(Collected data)
○ ○ ○ ○ ○ ○ ○

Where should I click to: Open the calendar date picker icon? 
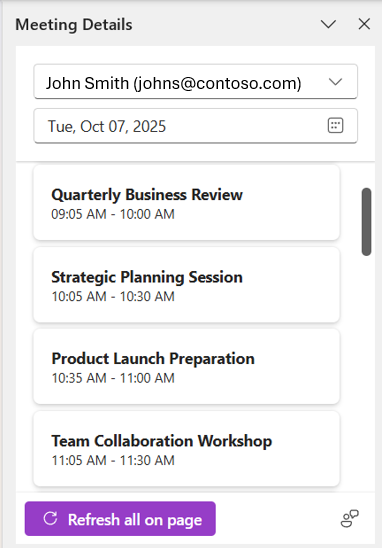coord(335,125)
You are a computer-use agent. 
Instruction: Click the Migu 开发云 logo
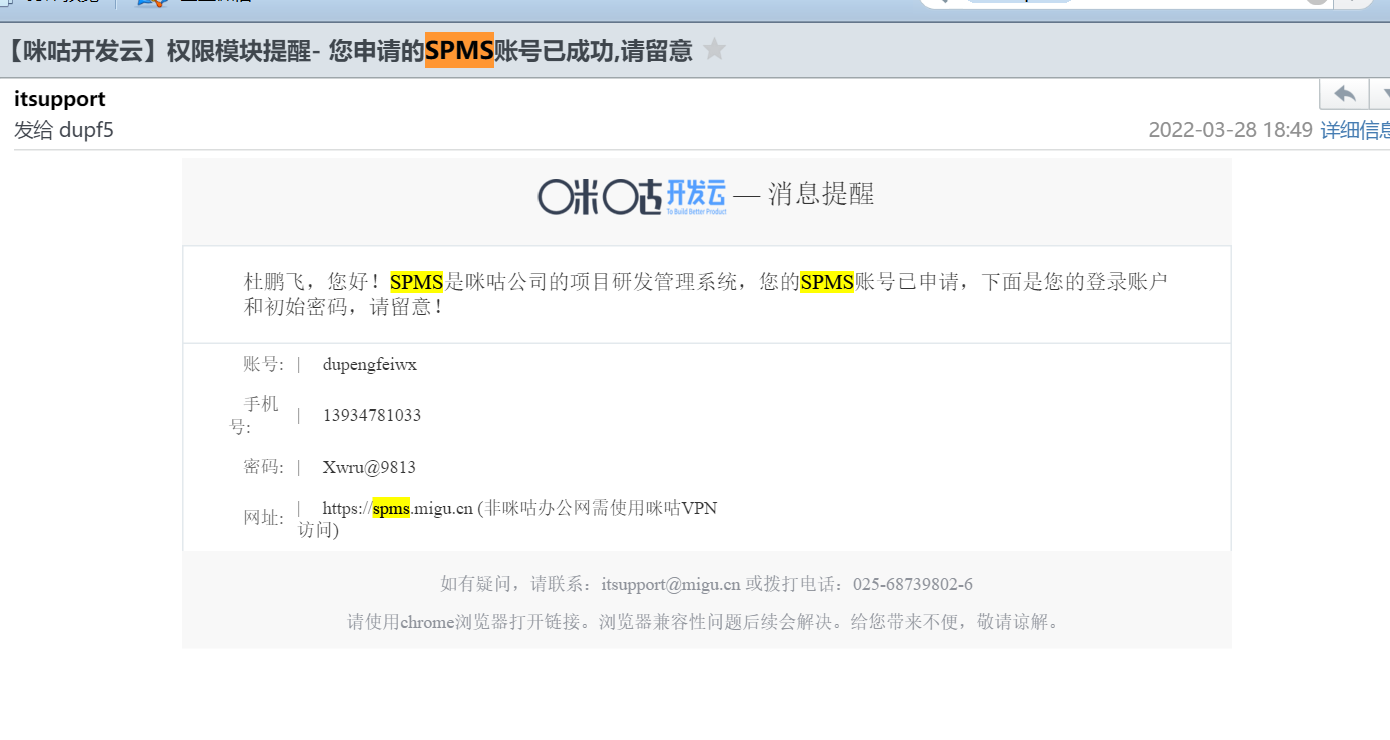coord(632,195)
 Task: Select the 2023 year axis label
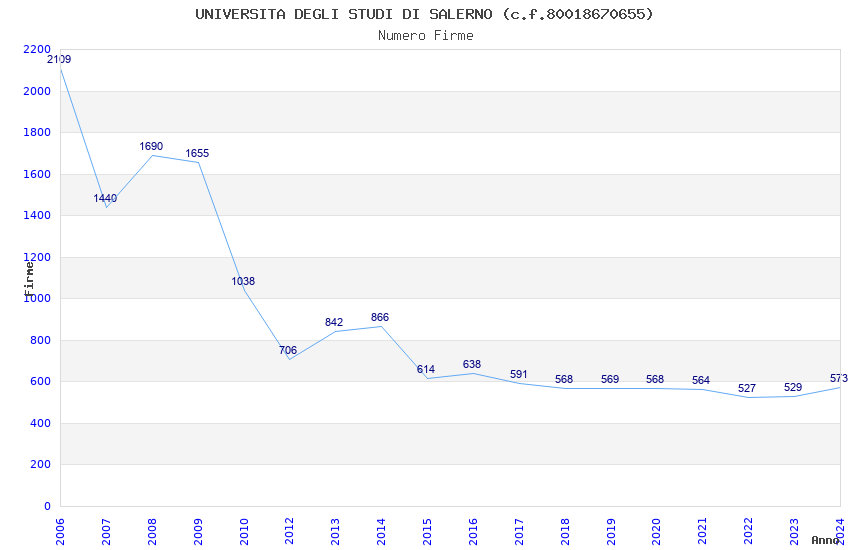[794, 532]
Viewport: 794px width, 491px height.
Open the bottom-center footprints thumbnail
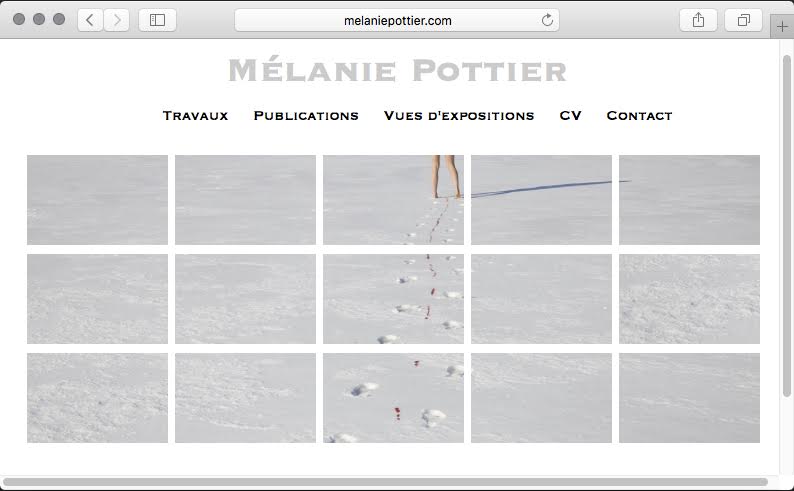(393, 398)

○ ○ ○ ○ ○ ○ ○

Task goal:
Skip the pictures and retype exactly the lines from the one that contains "Viewport: 794px width, 491px height." to the last line of the records.

Exercise answer:
Viewport: 794px width, 491px height.
Open the bottom-center footprints thumbnail
(393, 398)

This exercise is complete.